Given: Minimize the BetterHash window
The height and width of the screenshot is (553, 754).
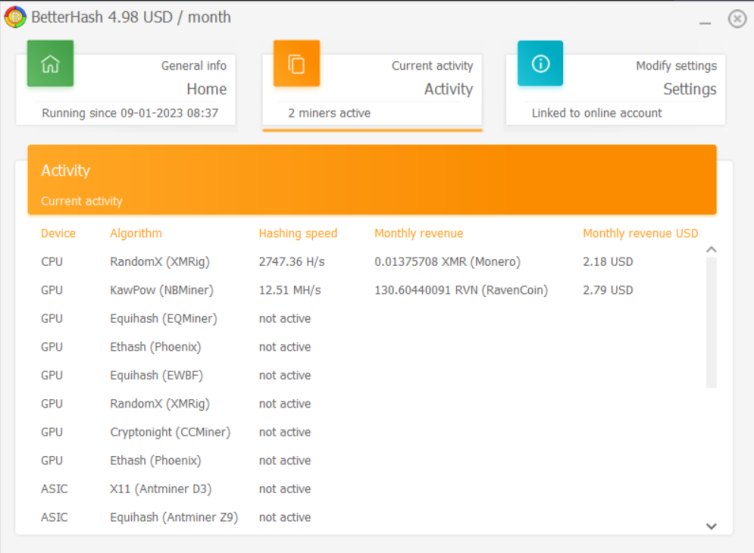Looking at the screenshot, I should (705, 22).
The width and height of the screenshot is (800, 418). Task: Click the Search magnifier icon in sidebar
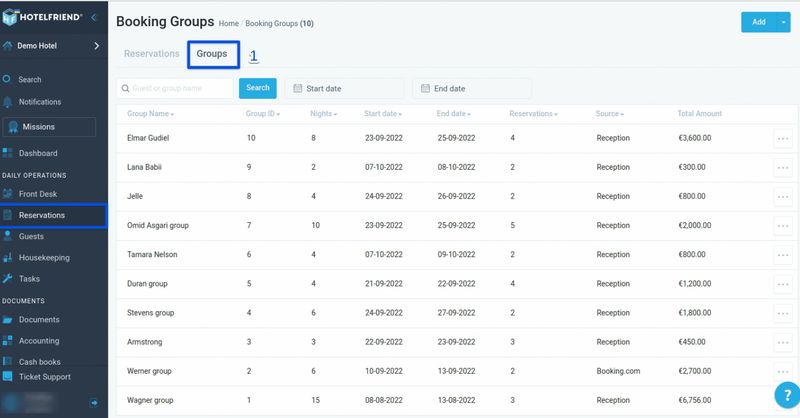coord(7,79)
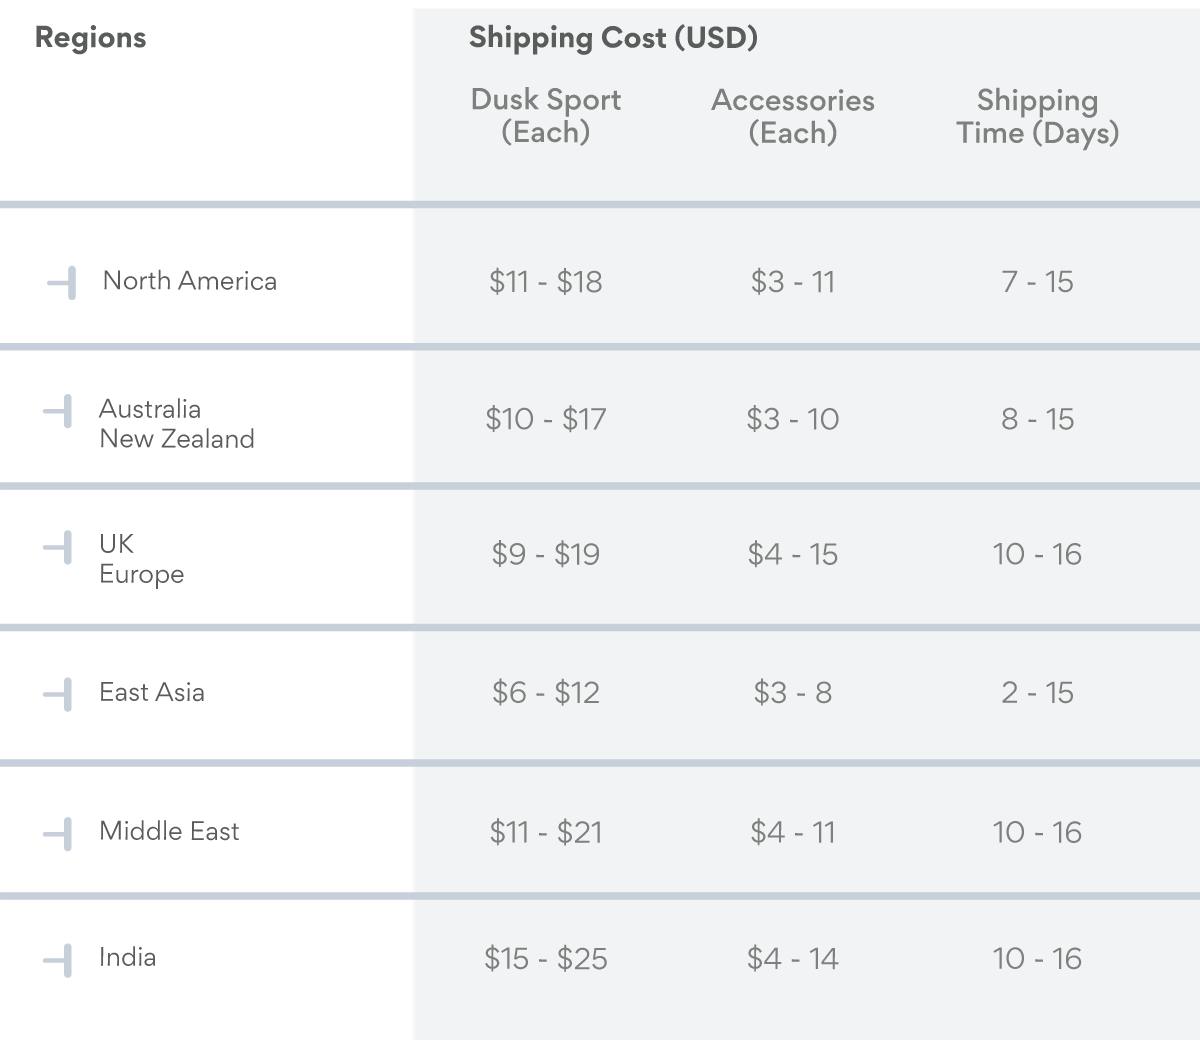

+ + +

Exercise brief -
Leaving the pictures out, output all of the listing exactly.

Completed task -
Given: Minimize the BetterHash window
The height and width of the screenshot is (553, 754).
Looking at the screenshot, I should (705, 22).
The width and height of the screenshot is (800, 418). Task: Click the Search magnifier icon in sidebar
coord(7,79)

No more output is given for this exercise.